Nicht nur deshalb wirbt Zahrt für die duale Ausbildung. Sie bietet auch für die Auszubildenden zahlreiche Chancen. „Eine abgeschlossene Ausbildung ist der Grundstein für den Berufsweg. Sie wird meistens vorausgesetzt, um im Betrieb aufzusteigen zu können“, sagt Zahrt.

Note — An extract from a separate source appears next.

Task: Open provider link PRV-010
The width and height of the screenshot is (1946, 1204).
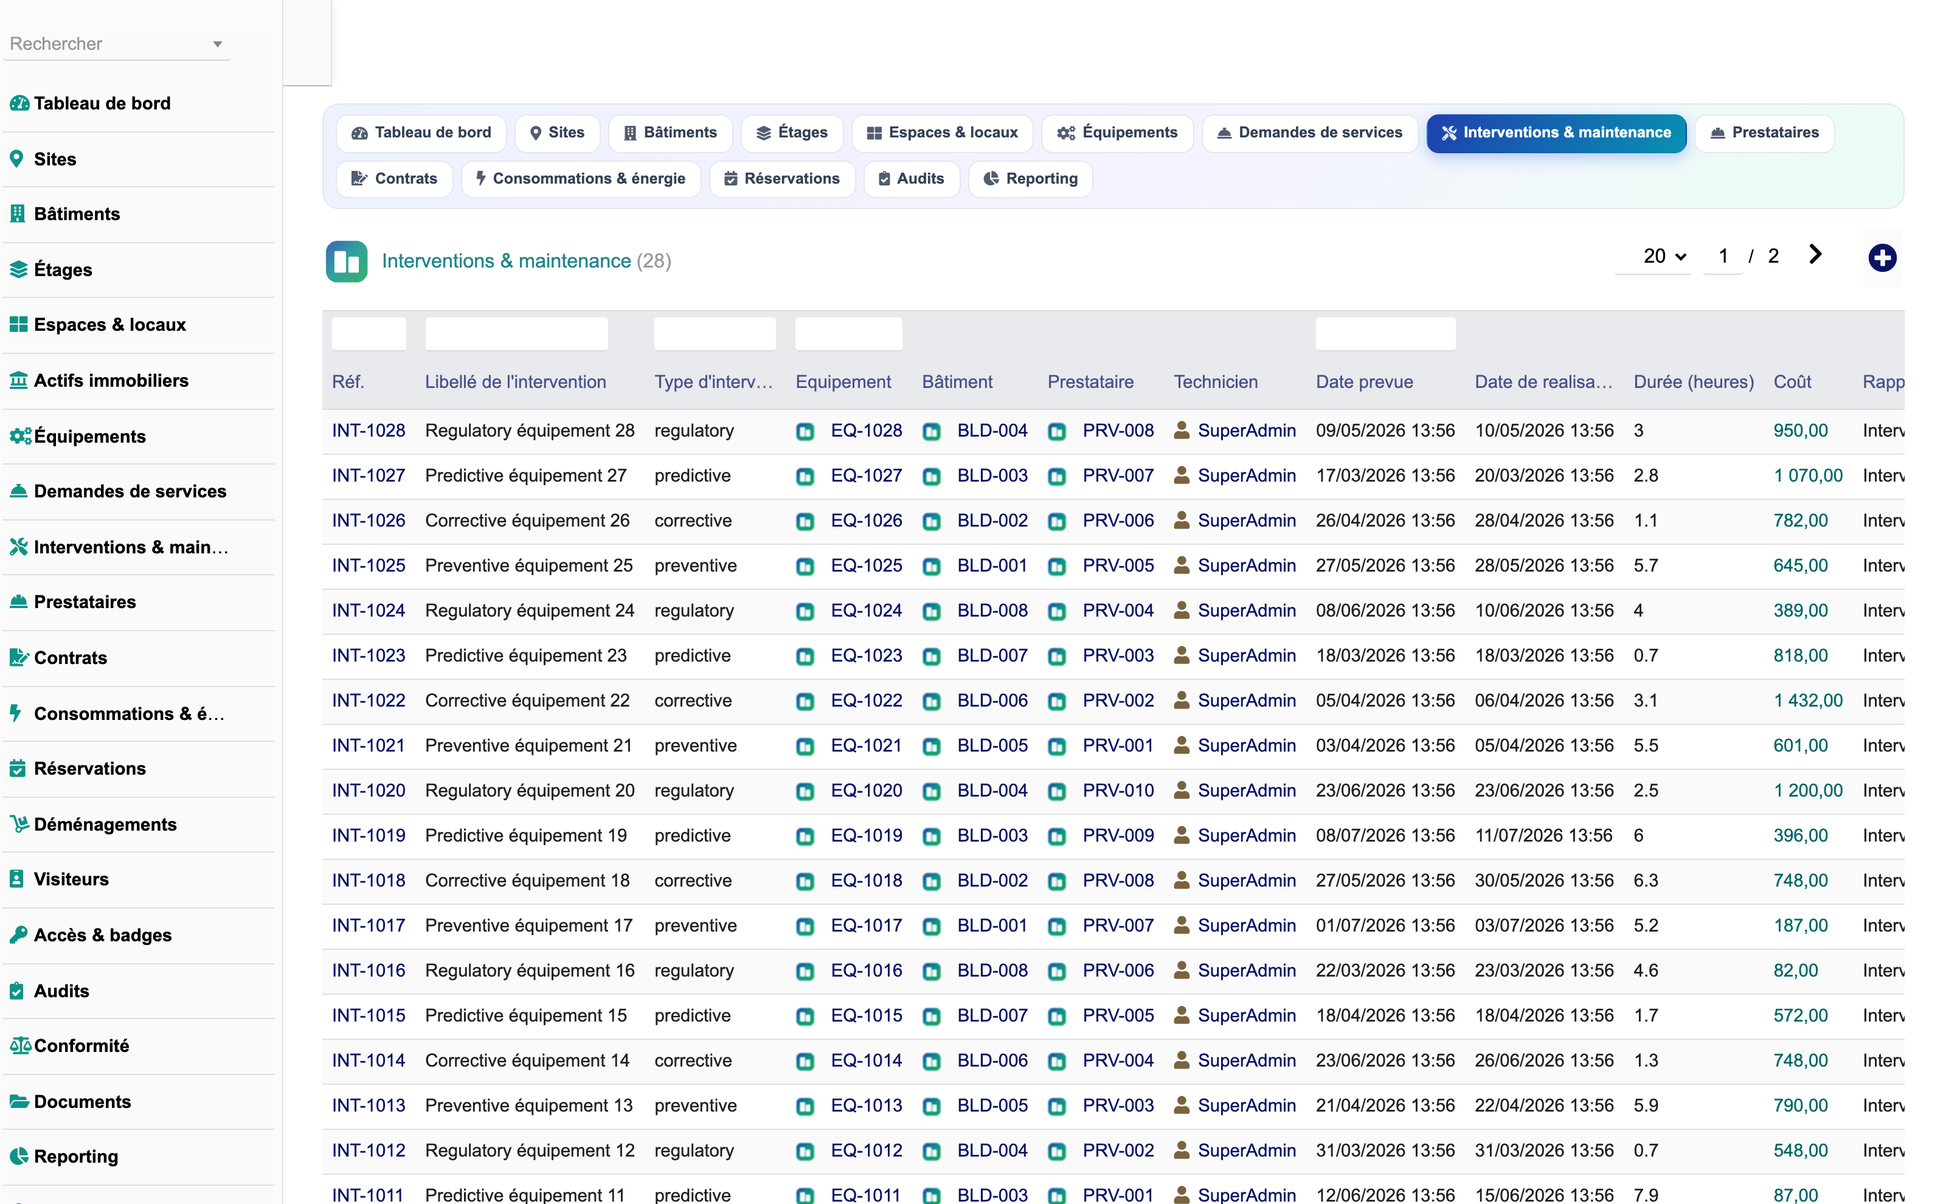Action: [x=1118, y=791]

Ein Berufsabschluss biete zudem mehr Sicherheit und höhere Verdienstmöglichkeiten als Helfertätigkeiten. „Ausgebildete Handwerkerinnen und Handwerker sowie andere Fachkräfte dürften auch vor dem Hintergrund der demografischen Entwicklung kaum arbeitslos werden oder längerfristig bleiben“, so Zahrt.

Wer jetzt noch sucht, soll nicht aufgeben

Übrigens: Wer jetzt noch einen Ausbildungsplatz sucht, solle nicht aufgeben. „Die Zahl der vakanten Ausbildungsstellen zeigt, dass noch ein breites Angebot vorhanden ist, um auch jetzt noch in eine Ausbildung zu starten“, so Zahrt.

Jugendliche können die Hotline der Arbeitsagentur 04531/16 71 54 anrufen, sich unter badoldesloe.berufsberatung@ arbeitsagentur.de an die Berufsberatung wenden, offene Sprechtage nutzen, sich auf der Internetseite der Arbeitsagentur die freien Ausbildungsstellen anschauen oder direkt Betriebe ansprechen, die noch Auszubildende suchen.